# DATA PROVIDED
------------------------------------

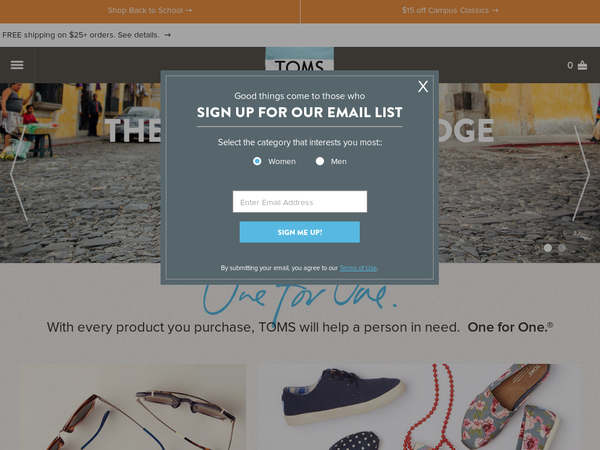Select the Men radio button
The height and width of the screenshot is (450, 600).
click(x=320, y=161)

------------------------------------

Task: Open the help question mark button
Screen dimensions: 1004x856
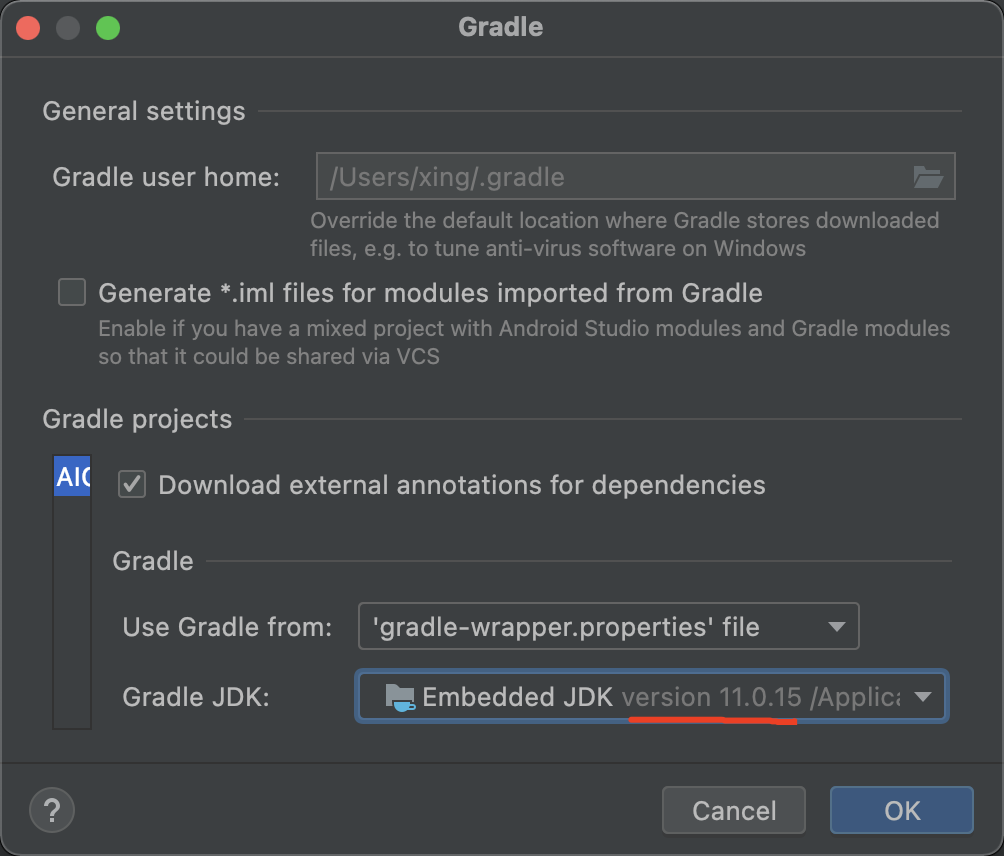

------------------------------------

# WHAT IS REQUIRED
Could you write out, exactly as they stand, only the lines above that begin at the line with "Task: Open the help question mark button" and stop after the line with "Screen dimensions: 1004x856"?

# COMPLETED TASK
Task: Open the help question mark button
Screen dimensions: 1004x856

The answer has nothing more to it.